==== PASSAGE TO READ

Investors seeking the safety of government debt amid the loss of confidence in credit markets pushed rates on three-month bills today to 0.387 percent, the lowest level since 1954….

“It shows you the kind of anxieties that are going on and the keen demand for Treasuries,” said Tony Crescenzi, chief bond market strategist at Miller Tabak & Co. in New York. “The rise in fails tells us about the inability of dealers to obtain Treasury collateral.”

In a repurchase agreement, or repo, a customer provides cash to a dealer in exchange for a bill, note or bond. The exchange is reversed the next day, with the customer receiving interest on the overnight loan. A Treasury security is termed on “special” when it is in such demand that owners can borrow cash against it at interest rates lower than the general collateral rate.

The Treasury Department cautioned dealers in January to guard against failing to settle in the Treasury repo market as interest rates fall. It cited periods of such failures to receive or deliver securities, known as `fails’ in the repo market, earlier in the decade when rates dropped.

The difference between the rate for borrowing and lending non-specific Treasury securities, or the general collateral rate, has averaged 63 basis points below the central bank’s target rate for overnight loans this year. The spread has averaged about 8 basis points the past 10 years.

Overnight general collateral repo rates have traded lower than the Fed’s target rate for overnight lending every day this year. The rate on general collateral repo closed today at 0.9 percent, according to data from GovPX Inc., a unit of ICAP Plc, the world’s largest inter-dealer broker, compared with 1.25 percent yesterday. Today’s rate is 1325 basis points below the Fed’s target rate for overnight lending of 2.25 percent.

========

WORK INSTRUCTIONS:
(1) Reproduce the stretch of the article on Treasury bills and the repo market from "The Treasury Department" through "past 10 years.".
(2) Write the next part of the article on Treasury bills and the repo market, picking up after its last sentence.
The records are separate material, unrelated to the article on Treasury bills and the repo market.

==== DATASET RECORDS

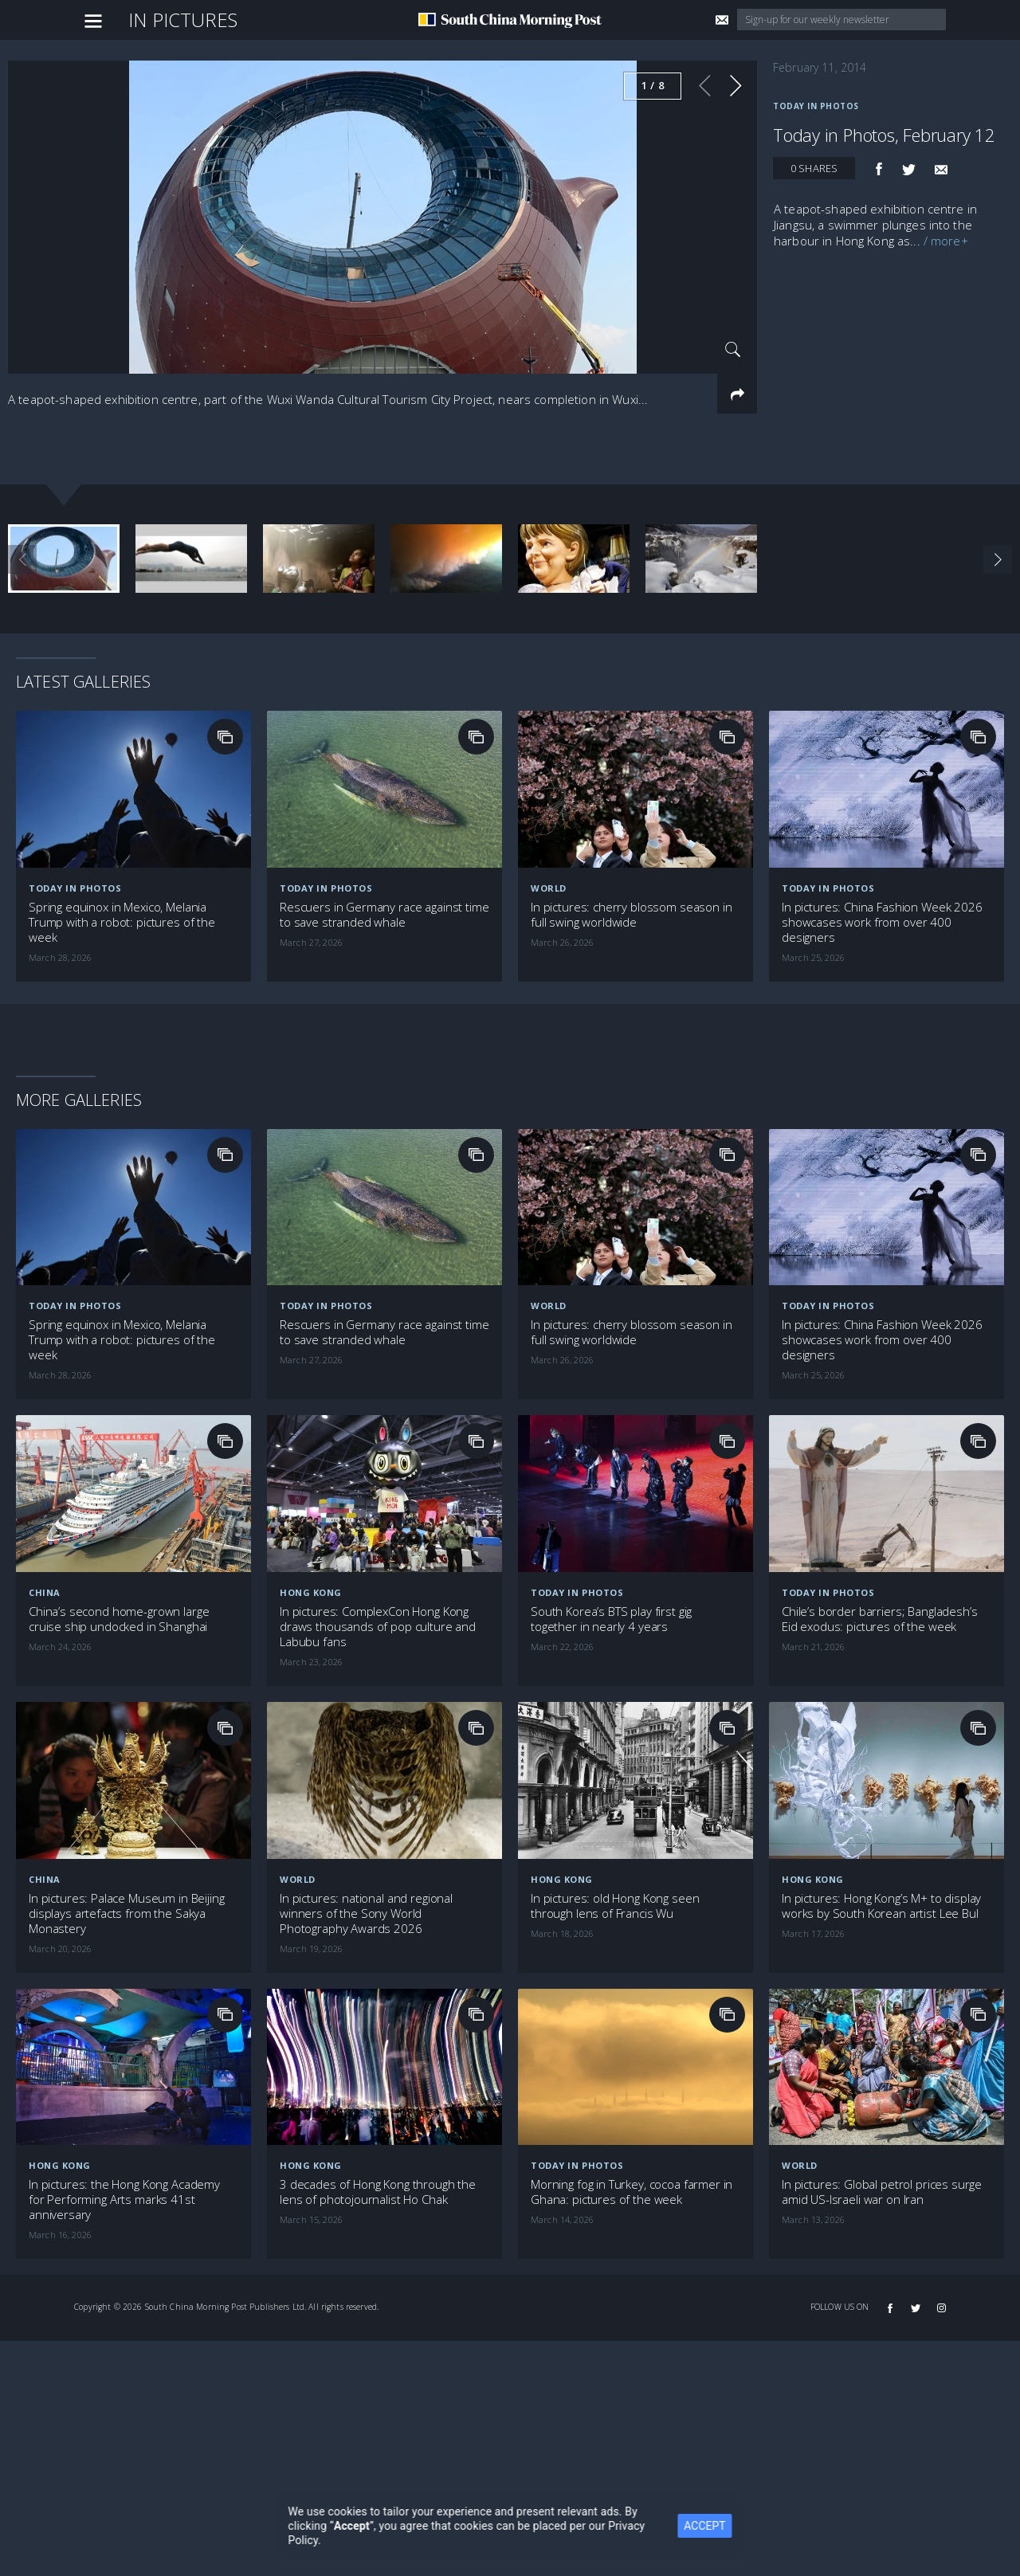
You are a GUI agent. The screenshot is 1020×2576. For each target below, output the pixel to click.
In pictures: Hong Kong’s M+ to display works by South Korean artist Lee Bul (881, 1906)
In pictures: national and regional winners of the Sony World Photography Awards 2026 (366, 1913)
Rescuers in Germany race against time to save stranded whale (384, 915)
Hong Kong (311, 1592)
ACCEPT (710, 2525)
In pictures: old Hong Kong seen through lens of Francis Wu (615, 1906)
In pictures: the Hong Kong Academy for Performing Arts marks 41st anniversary (124, 2199)
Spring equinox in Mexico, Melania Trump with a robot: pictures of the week (122, 922)
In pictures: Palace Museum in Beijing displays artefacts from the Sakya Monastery (126, 1913)
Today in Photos (816, 106)
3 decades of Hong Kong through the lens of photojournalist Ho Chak (378, 2192)
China (45, 1592)
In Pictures (182, 19)
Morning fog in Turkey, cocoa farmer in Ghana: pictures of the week (631, 2192)
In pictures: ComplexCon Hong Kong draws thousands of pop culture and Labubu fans (378, 1626)
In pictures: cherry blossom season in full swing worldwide (631, 915)
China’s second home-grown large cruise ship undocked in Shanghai (119, 1619)
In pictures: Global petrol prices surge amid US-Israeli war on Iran (882, 2192)
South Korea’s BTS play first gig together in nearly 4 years (611, 1619)
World (549, 888)
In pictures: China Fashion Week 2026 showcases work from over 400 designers (882, 922)
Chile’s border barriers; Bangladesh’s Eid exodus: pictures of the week (879, 1619)
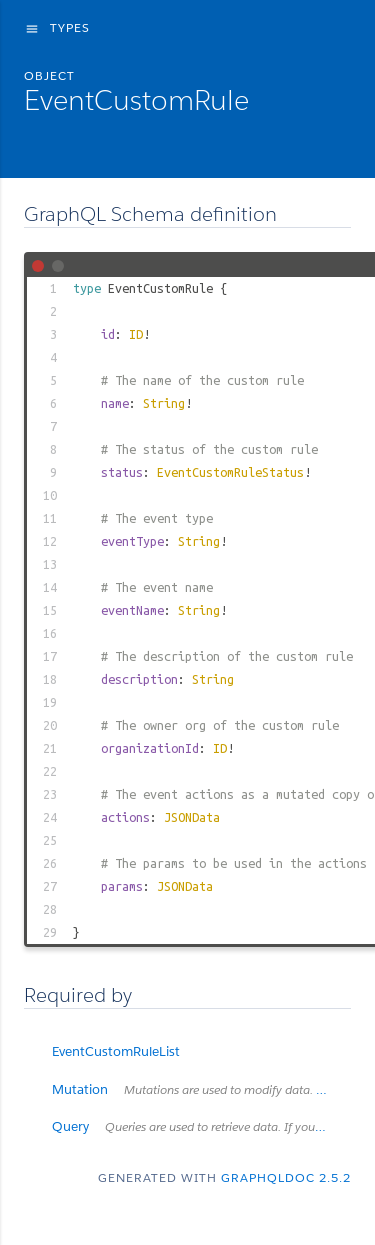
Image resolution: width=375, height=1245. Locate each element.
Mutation (201, 1089)
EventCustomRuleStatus (230, 472)
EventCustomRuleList (116, 1051)
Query (201, 1126)
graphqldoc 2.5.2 (286, 1177)
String (164, 403)
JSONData (192, 817)
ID (136, 334)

========

EXPECTED ANSWERS:
(1)
The Treasury Department cautioned dealers in January to guard against failing to settle in the Treasury repo market as interest rates fall. It cited periods of such failures to receive or deliver securities, known as `fails’ in the repo market, earlier in the decade when rates dropped.

The difference between the rate for borrowing and lending non-specific Treasury securities, or the general collateral rate, has averaged 63 basis points below the central bank’s target rate for overnight loans this year. The spread has averaged about 8 basis points the past 10 years.

(2)
Investors’ unwillingness to hold privately issued mortgage- backed bonds amid record home foreclosures sent premiums on even Fannie Mae and Freddie Mac guaranteed assets to the highest in 22 years earlier this month. The two government-chartered companies are the biggest sources of U.S. housing finance.

The current rise in Treasury fails is similar to increases that occurred in August 2003, said George Goncalves, chief Treasury and agency strategist at Morgan Stanley in New York.

“At that time, short positions in U.S. Treasuries were building but interest rates were declining, and that led to a pick up in fails as a result,” Goncalves said. “It seems like we have a repeat in the making. This also explains why the repo markets are in flux.”

Treasury fails rose to a record $3.244 trillion in the week ended Aug. 20, 2003, the highest to date through July 1990, or as far back as the New York Fed tracks the data on its Web site. For the month of August 2003, the weekly average was $2.751 trillion.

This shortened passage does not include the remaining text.